**Records**
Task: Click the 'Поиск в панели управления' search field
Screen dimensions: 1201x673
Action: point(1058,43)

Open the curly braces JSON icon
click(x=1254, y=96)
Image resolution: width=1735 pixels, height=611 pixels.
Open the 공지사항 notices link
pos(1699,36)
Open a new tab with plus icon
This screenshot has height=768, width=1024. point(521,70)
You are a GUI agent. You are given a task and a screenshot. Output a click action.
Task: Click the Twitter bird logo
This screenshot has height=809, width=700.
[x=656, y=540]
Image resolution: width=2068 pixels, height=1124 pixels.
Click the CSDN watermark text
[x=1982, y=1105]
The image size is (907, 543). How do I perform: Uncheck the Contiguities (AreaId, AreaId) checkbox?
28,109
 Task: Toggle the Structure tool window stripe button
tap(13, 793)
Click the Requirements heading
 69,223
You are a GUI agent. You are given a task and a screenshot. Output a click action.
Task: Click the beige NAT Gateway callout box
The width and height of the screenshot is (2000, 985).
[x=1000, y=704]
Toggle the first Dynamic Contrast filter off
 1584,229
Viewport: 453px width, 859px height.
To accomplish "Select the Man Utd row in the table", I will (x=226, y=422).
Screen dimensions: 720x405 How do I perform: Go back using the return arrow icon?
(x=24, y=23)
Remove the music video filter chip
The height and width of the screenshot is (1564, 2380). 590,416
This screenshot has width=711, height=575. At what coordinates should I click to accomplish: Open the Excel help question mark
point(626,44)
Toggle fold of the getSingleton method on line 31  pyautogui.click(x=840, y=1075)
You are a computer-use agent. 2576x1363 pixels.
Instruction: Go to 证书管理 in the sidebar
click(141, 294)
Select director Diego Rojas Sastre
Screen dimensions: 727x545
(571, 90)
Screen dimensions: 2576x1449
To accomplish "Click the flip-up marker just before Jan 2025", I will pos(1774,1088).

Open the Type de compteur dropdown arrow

**Work instructions**
Retype all of the data above line for line, without changing anything.

**Task output**
Task: Click the 'Поиск в панели управления' search field
Screen dimensions: 1201x673
Action: point(1058,43)

Open the curly braces JSON icon
click(x=1254, y=96)
Image resolution: width=1735 pixels, height=611 pixels.
Open the 공지사항 notices link
pos(1699,36)
Open a new tab with plus icon
This screenshot has height=768, width=1024. point(521,70)
You are a GUI agent. You are given a task and a screenshot. Output a click action.
Task: Click the Twitter bird logo
This screenshot has height=809, width=700.
[x=656, y=540]
Image resolution: width=2068 pixels, height=1124 pixels.
Click the CSDN watermark text
[x=1982, y=1105]
The image size is (907, 543). How do I perform: Uncheck the Contiguities (AreaId, AreaId) checkbox?
28,109
 Task: Toggle the Structure tool window stripe button
tap(13, 793)
Click the Requirements heading
 69,223
You are a GUI agent. You are given a task and a screenshot. Output a click action.
Task: Click the beige NAT Gateway callout box
The width and height of the screenshot is (2000, 985).
[x=1000, y=704]
Toggle the first Dynamic Contrast filter off
 1584,229
Viewport: 453px width, 859px height.
To accomplish "Select the Man Utd row in the table", I will (x=226, y=422).
Screen dimensions: 720x405 How do I perform: Go back using the return arrow icon?
(x=24, y=23)
Remove the music video filter chip
The height and width of the screenshot is (1564, 2380). 590,416
This screenshot has width=711, height=575. At what coordinates should I click to accomplish: Open the Excel help question mark
point(626,44)
Toggle fold of the getSingleton method on line 31  pyautogui.click(x=840, y=1075)
You are a computer-use agent. 2576x1363 pixels.
Instruction: Go to 证书管理 in the sidebar
click(141, 294)
Select director Diego Rojas Sastre
Screen dimensions: 727x545
(571, 90)
Screen dimensions: 2576x1449
To accomplish "Click the flip-up marker just before Jan 2025", I will pos(1774,1088).

Open the Type de compteur dropdown arrow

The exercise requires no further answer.